アスベスト含有成形板は、工場でアスベストと他の材料を混和し、所定の形に仕上げ、工場で事前に切断して工事現場に持ち込まれるプレカット工法と現場に定尺の材料として搬入され所定サイズに切断加工される工法の2種類があります。いずれも工場での製作または製造を経るため、寸法安定性や製品の安定性が高く、一般的には高密度の材料となっています。

一方、現場に持ち込まれてから形状を変えることが難しく、施工する場所の形状が限定されます。密度が高く、堅い材料が多いため、経年劣化は比較的しにくく、軽微な接触などによっても大きな損傷となることが少ない材料です。しかし、止めている部分が外れるなどした場合、大きな部材としての落下などがおき、砕けた際などには粉じんを多く発生する材料でもあります。

吹付け材の種類は次の通りです

  • ①吹付けアスベスト
  • ②アスベスト含有吹付けロックウール

②については、施工法が3種類あり、乾式、半乾式、湿式の材料があります。

q4 アスベスト含有成形板は、現在も製造等が行われていますか。

現在は日本において、製造、輸入、新規の使用はされていません。

アスベスト含有建材(アスベストを0.1重量%を超えて含有するもの)は労働安全衛生法施行令により、2006(平成18)年9月から、製造・使用等が全面的に禁止されています。

q5 マンションや住宅の内装をリフォームする予定です。既存の建築物を解体するにあたり、どのような材料や製品にアスベストが含まれているかわからないのですが、どんなことに気を付けたらよいですか。

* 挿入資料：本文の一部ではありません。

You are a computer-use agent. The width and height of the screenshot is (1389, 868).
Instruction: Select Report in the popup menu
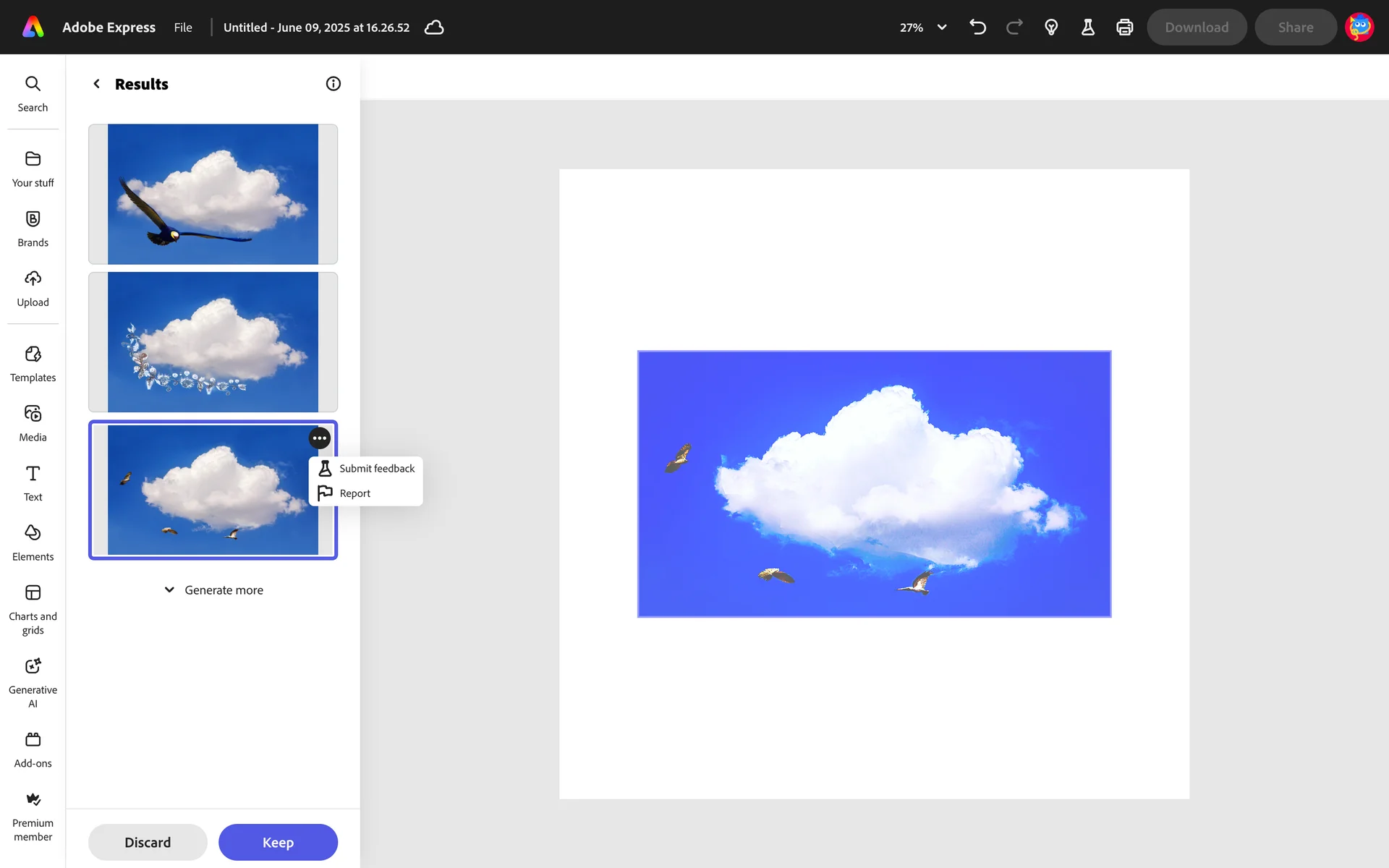pyautogui.click(x=354, y=493)
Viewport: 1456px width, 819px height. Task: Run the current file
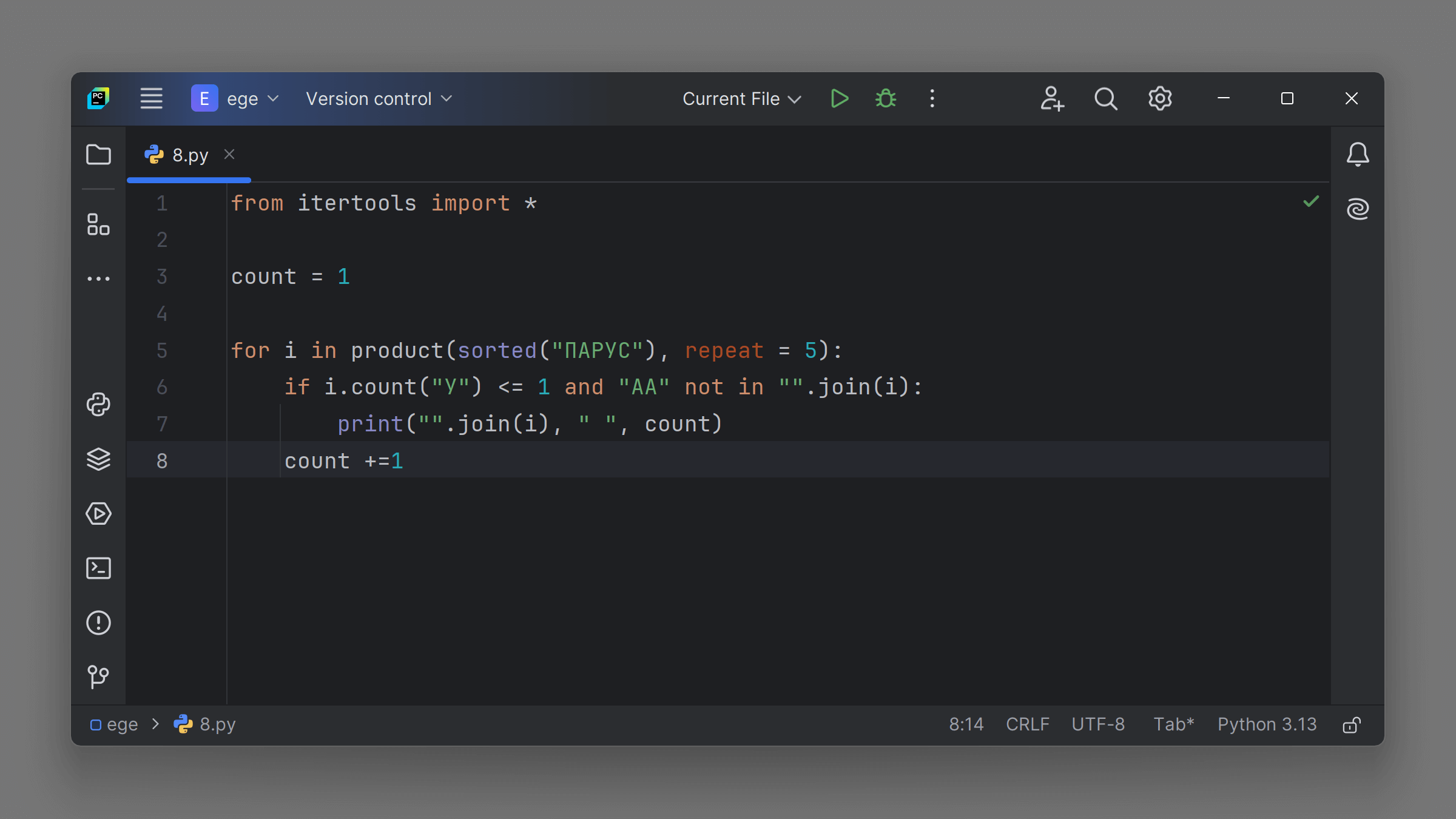click(839, 98)
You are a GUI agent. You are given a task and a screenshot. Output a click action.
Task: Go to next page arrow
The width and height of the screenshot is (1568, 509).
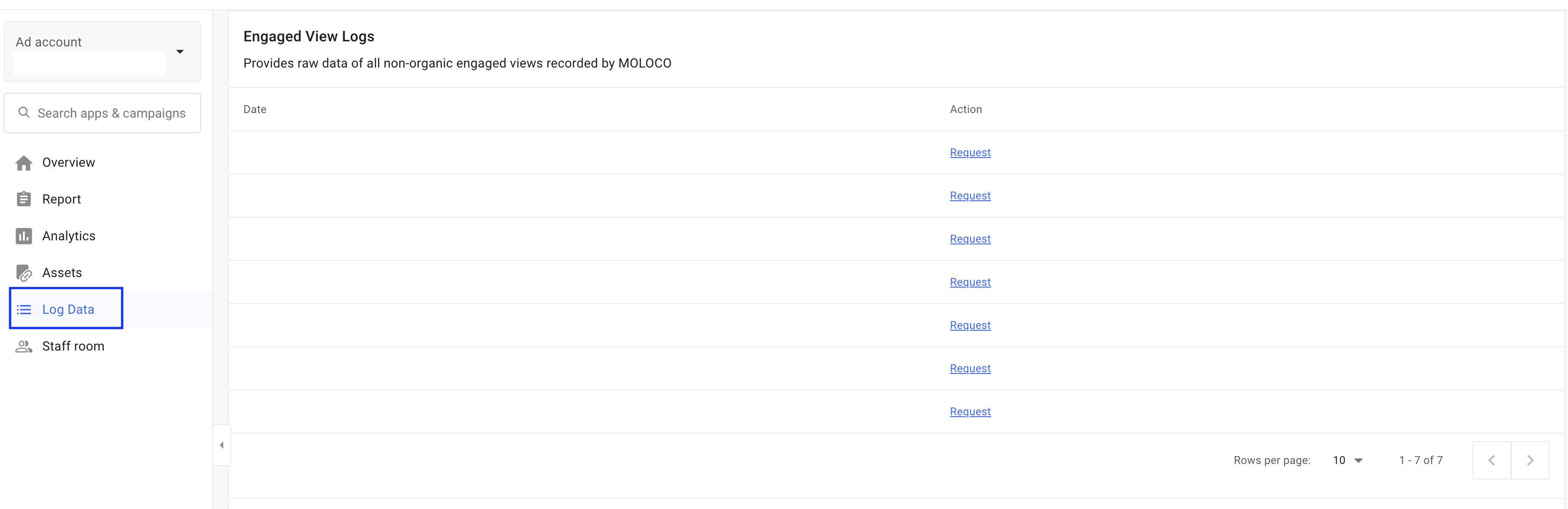pos(1530,460)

アスベストは曲げや引張りに強く、不燃性、耐久性、親和性等に優れているため、その大半は建材として建築物に使用され、耐火材料としての利用では多くの尊い生命を守り、財産を保全することに寄与しました。アスベスト含有建材の種類は多岐にわたっており(※1)、その飛散性もアスベスト含有建材の種類ごとに異なることから、建築物ごとの環境リスクも使用されているアスベスト含有建材によって異なります。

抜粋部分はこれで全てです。